◆ Job 1 ◆
Answer these from the repository page below:
(a) On what date was the repository archived?
(b) Which library does the package require?
(c) Which package is this a Laravel wrapper of?

◆ Reading passage ◆
— begin —
Skip to content
This repository has been archived by the owner on Sep 12, 2021. It is now read-only.

A Laravel Wrapper for Chrome Headless. Get the DOM of any webpage.

Notifications You must be signed in to change notification settings

helloiamlukas/laravel-chrome

Repository files navigation

A Chrome Headless wrapper for Laravel

Build Status StyleCI

Get the DOM of any webpage by using headless Chrome.

💡 This is a Laravel wrapper of helloiamlukas/chrome-php.

Requirements

This package requires the Puppeteer Chrome Headless Node library.
— end —
◆ Task data ◆
— begin —
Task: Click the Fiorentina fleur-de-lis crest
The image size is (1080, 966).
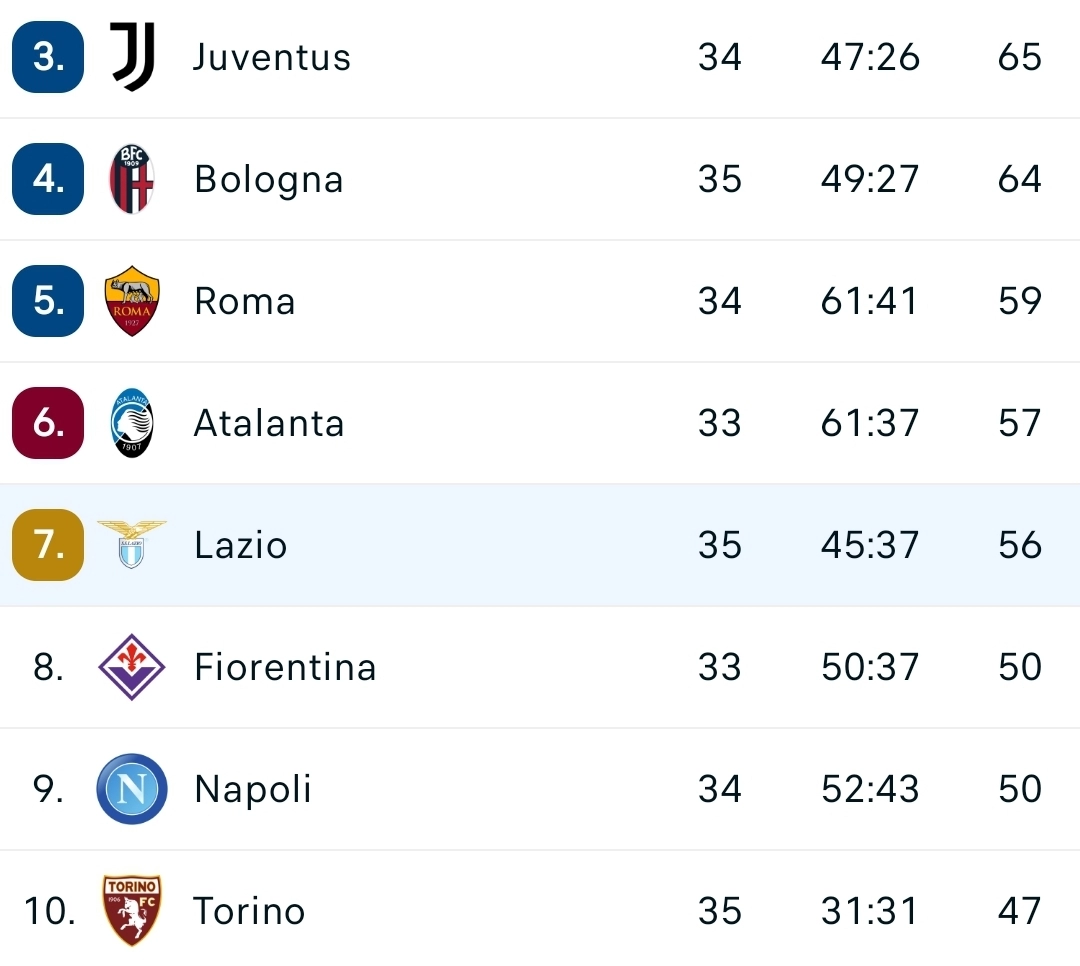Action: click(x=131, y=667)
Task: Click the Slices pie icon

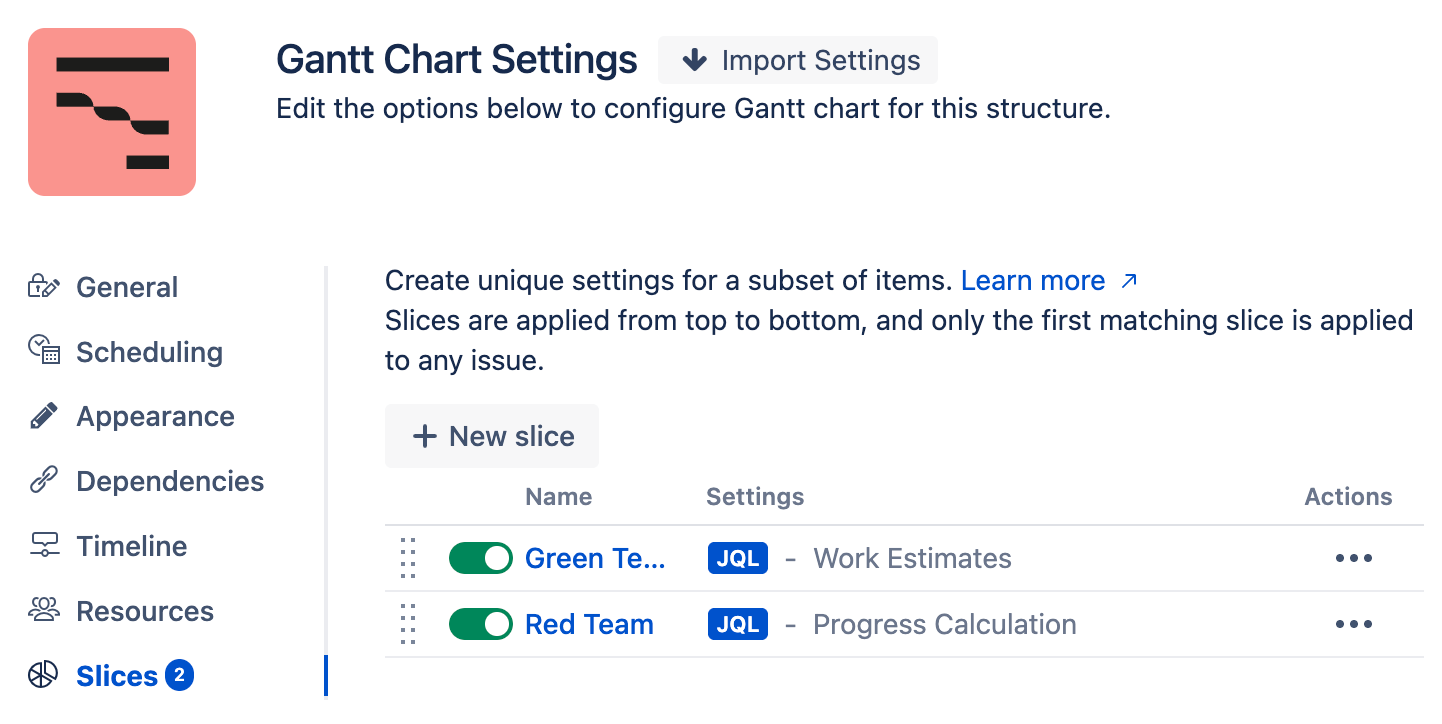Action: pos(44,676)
— end —
— begin —
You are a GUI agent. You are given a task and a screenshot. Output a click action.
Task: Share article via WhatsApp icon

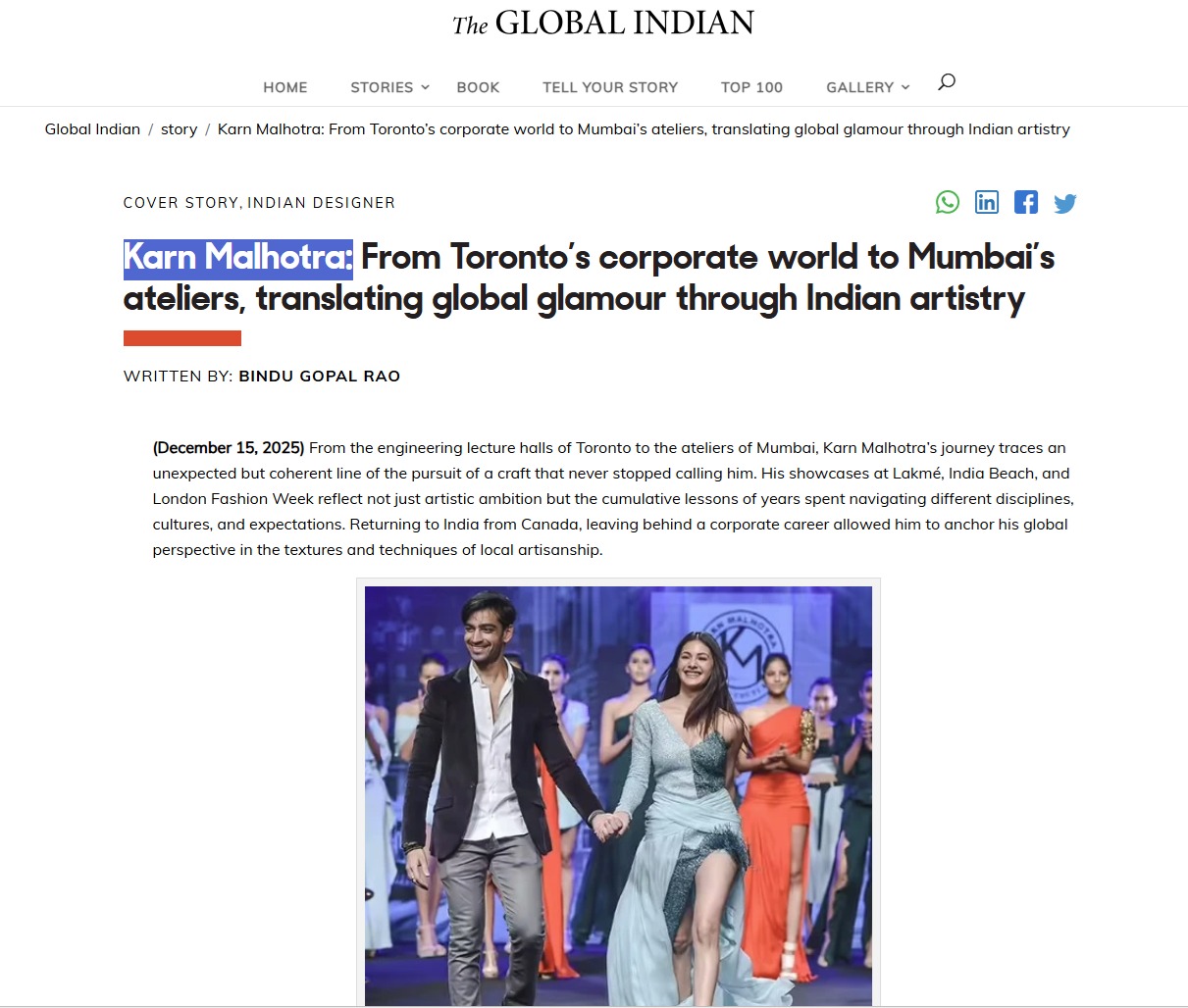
— end —
— begin —
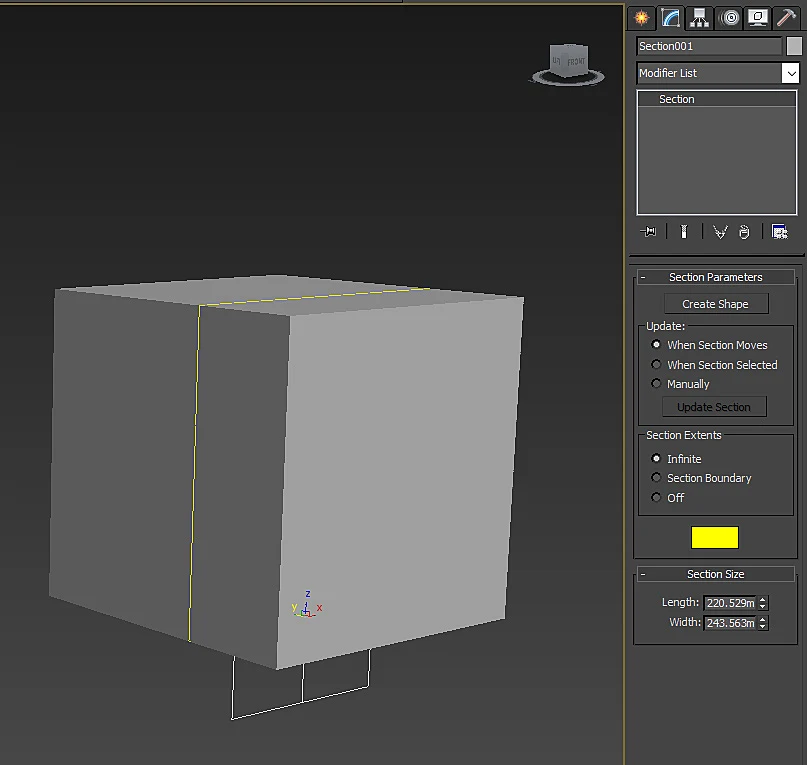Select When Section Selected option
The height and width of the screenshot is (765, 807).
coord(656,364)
— end —
◆ Job 2 ◆
Copy out the records, unchanged, from the line that contains "Task: Click the Fiorentina fleur-de-lis crest" through the line that contains "Action: pos(44,676)". Omit the pictures.

◆ Written reply 1 ◆
(a) Sep 12, 2021
(b) The Puppeteer Chrome Headless Node library
(c) helloiamlukas/chrome-php

◆ Written reply 2 ◆
Task: Click the Fiorentina fleur-de-lis crest
The image size is (1080, 966).
Action: click(x=131, y=667)
Task: Click the Slices pie icon

Action: pos(44,676)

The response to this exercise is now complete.